High expectations – Low budgets

high-expextations-low-budgets

(meanwhile at Hungarian outdoor event market)
by Tibor Takács ColorCrew

Bring new ideas and tools into the CEE outdoor event market – it is not an easy mission to complete. Even if it is clearly expected from the vendors/suppliers/organizers to represent the latest ‘trendy’ tools customized to the certain outdoor events to maximize the visitors’ experience but „please do not exceed last year’s budget as it is difficult to get it authorized…”. SAY WHAT?

No, I am not talking about the eternal battle between the supply and demand spiced up with inflation and increase of addition costs. I am talking about the low level of risk taking of the companies when it comes to the narrow segment of their marketing budget: events.

Most of them share the opinion to keep this cost minimal as the direct ROI of using the mentioned ‘high-class’ event tools are not as high as in case of a sales promotion, for instance. There is a general misunderstanding among these companies who mostly agree with the statement: “Only those corporates can afford these tools that supply luxury category products of services.” What happened to world of events ever since 2008?

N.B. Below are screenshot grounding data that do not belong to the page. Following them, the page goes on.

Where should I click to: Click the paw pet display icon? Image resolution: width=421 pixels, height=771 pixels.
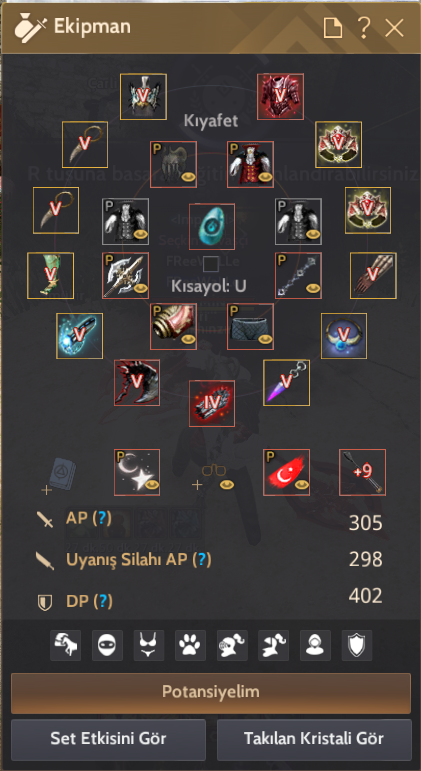[x=190, y=646]
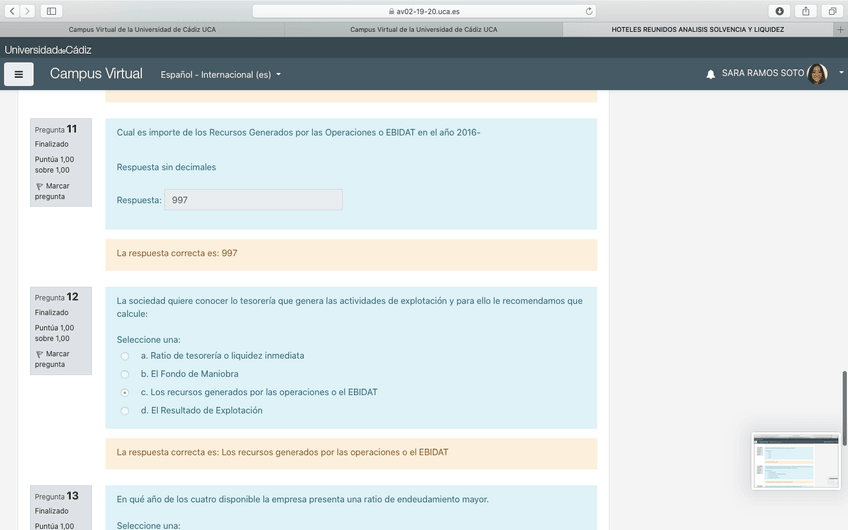Show all tabs overview icon
Screen dimensions: 848x530
tap(831, 11)
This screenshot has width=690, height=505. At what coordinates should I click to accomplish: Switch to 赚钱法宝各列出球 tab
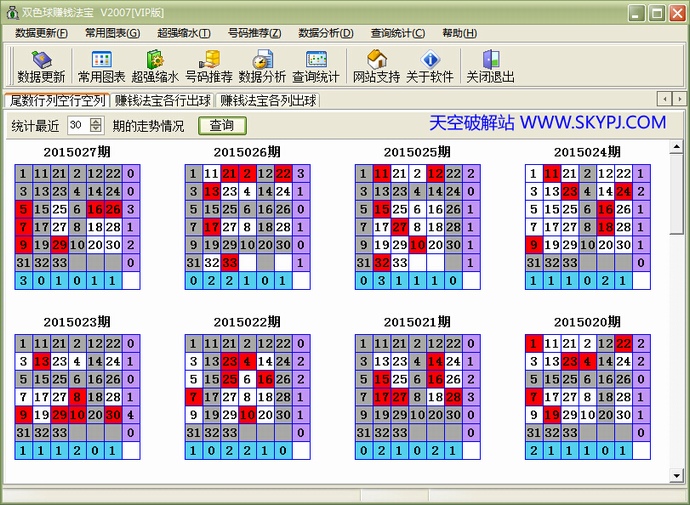click(268, 100)
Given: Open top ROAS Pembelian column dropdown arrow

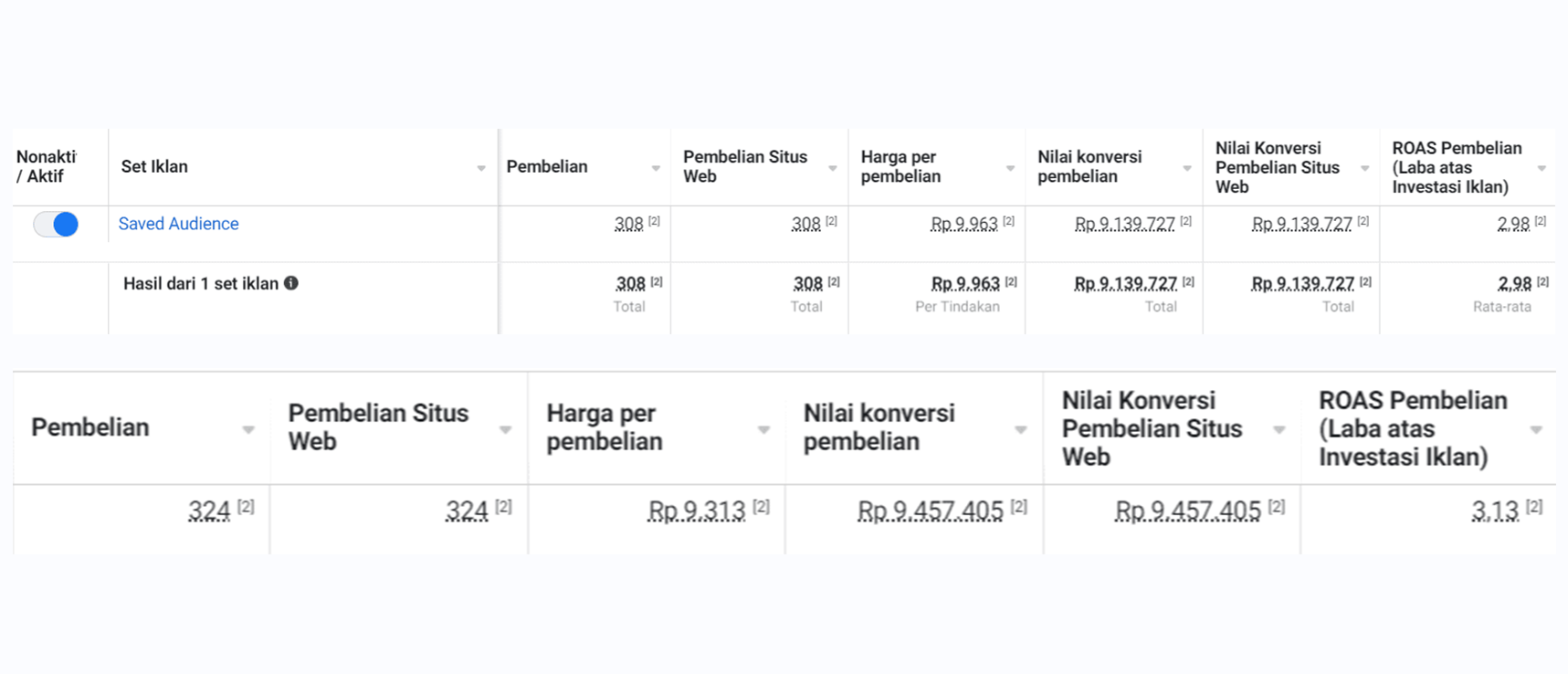Looking at the screenshot, I should click(x=1542, y=168).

Before 2008, the game was different. The companies did not consider their outdoor event presence as ‘must be done’ but as it was ‘can be done’. The difference? The level of risk taking and the flexibility of their budgets. In a world where companies intend to take risks, creativity flies and new ideas are born in every second. The suppliers/agencies/vendors have no fear of ‘exceeding the budget’. Just imagine that you tell Picasso: “Create something unforgettable but keep it under 50 USD!”

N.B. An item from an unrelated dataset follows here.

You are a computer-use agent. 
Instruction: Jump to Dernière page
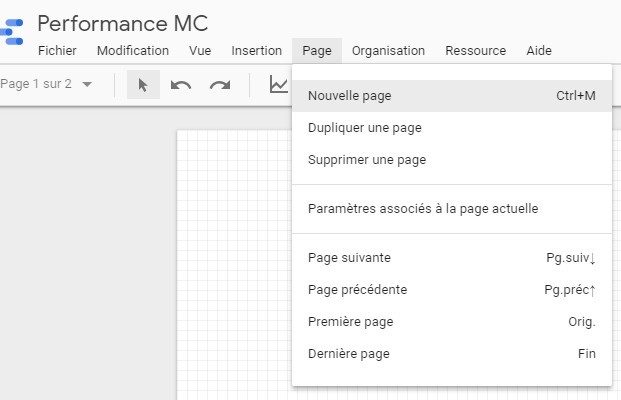(x=349, y=354)
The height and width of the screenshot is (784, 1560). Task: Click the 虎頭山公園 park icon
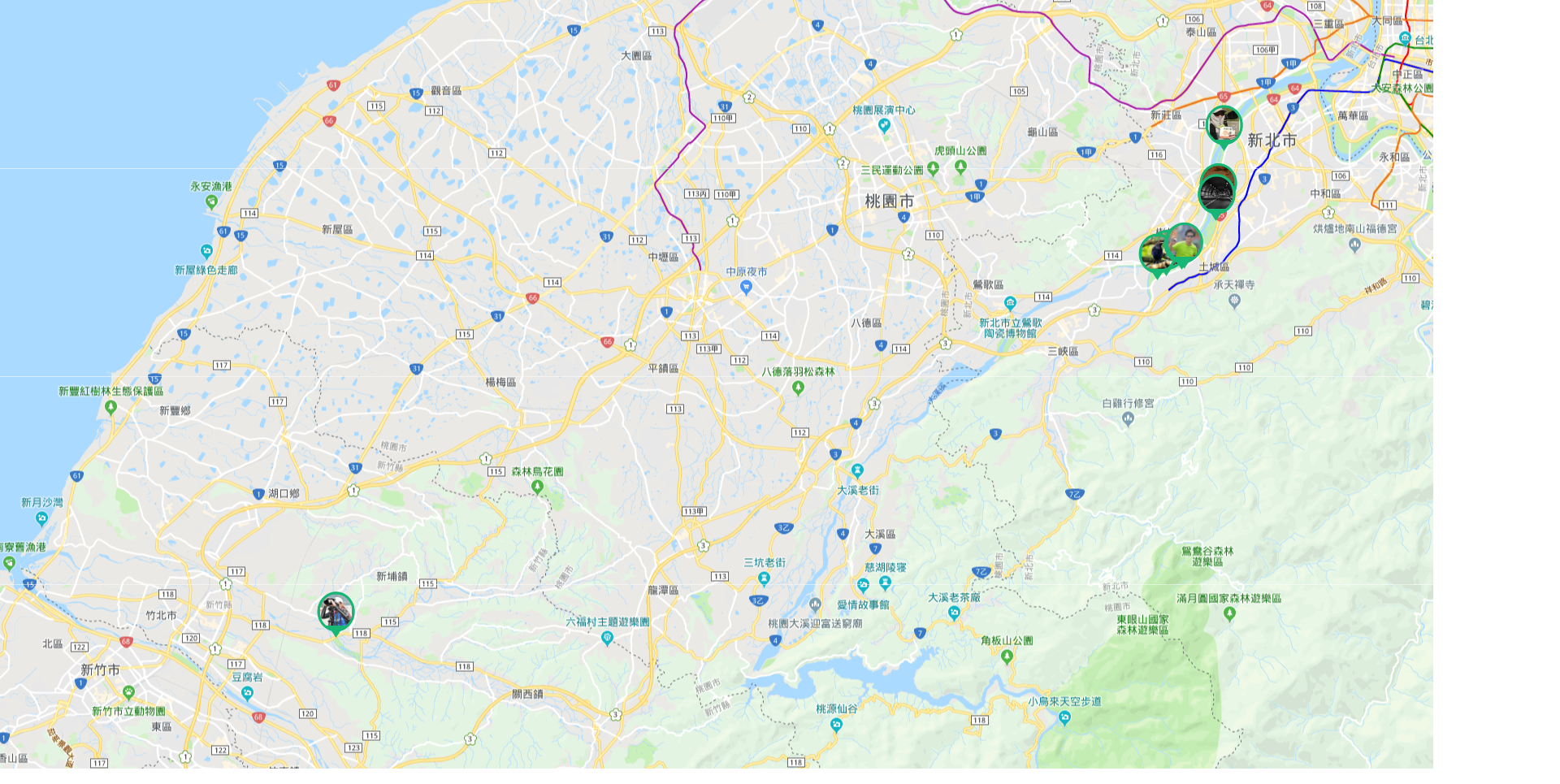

But this phenomenon cannot be isolated from the level of service expected, meaning the demand for high-skilled site crew/hands and foremen. When considering quality of HR, it is challenging to set up a normal standard as companies (based on their comments) know only two examples: 1, their expectations were not fulfilled but at least it was cheap; 2, their expectations were fulfilled but it exceeded the budget therefore next year they will choose someone else (because they are cheaper).

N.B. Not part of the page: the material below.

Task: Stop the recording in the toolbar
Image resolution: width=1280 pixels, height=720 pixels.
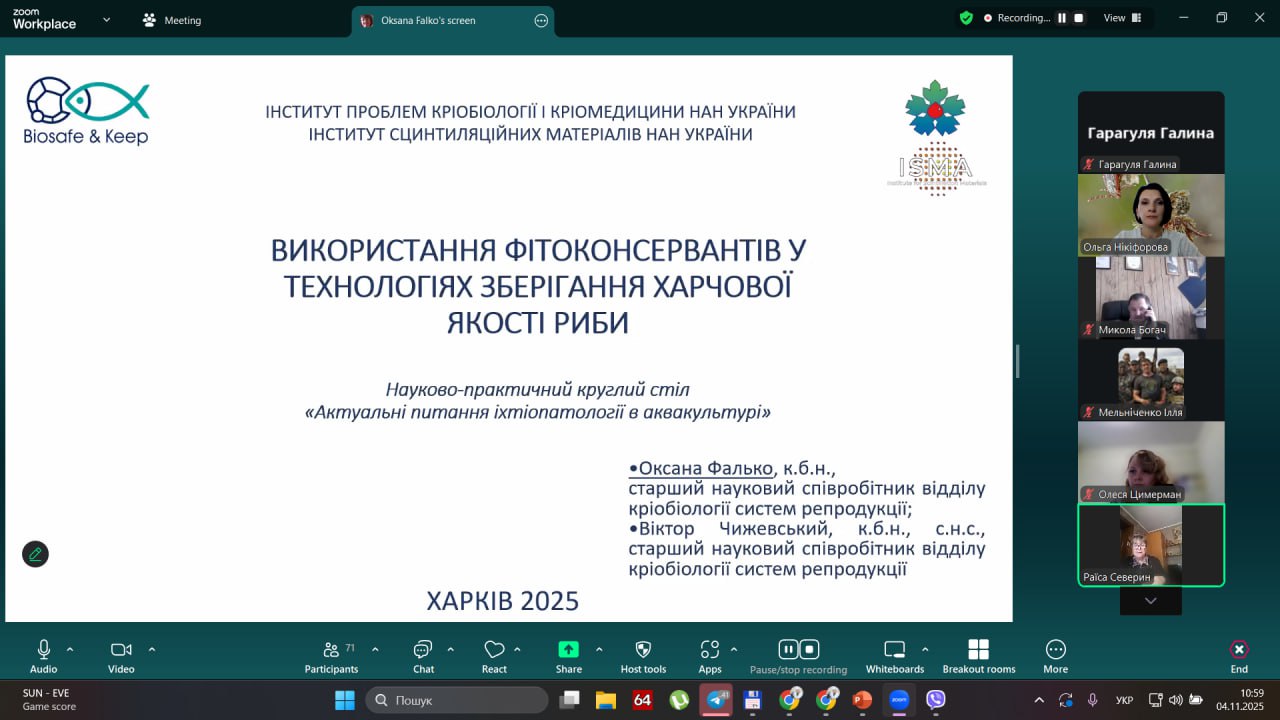Action: [x=810, y=649]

It is logical that this routine influences the market of service providers in a bad way. Small organizations choose the strategy of ‘staying alive’ and freeze their prices for years. Bigger organizations choose the strategy of ‘stop dreaming’ and stop to represent new tools and ideas as NOBODY WILL BUY THEM.

The moral of the story? The development of CEE event market is slow but at least it is happening. Let us hope that more and more organizations will realize: representing themselves at an event is not a must. It is a CAN….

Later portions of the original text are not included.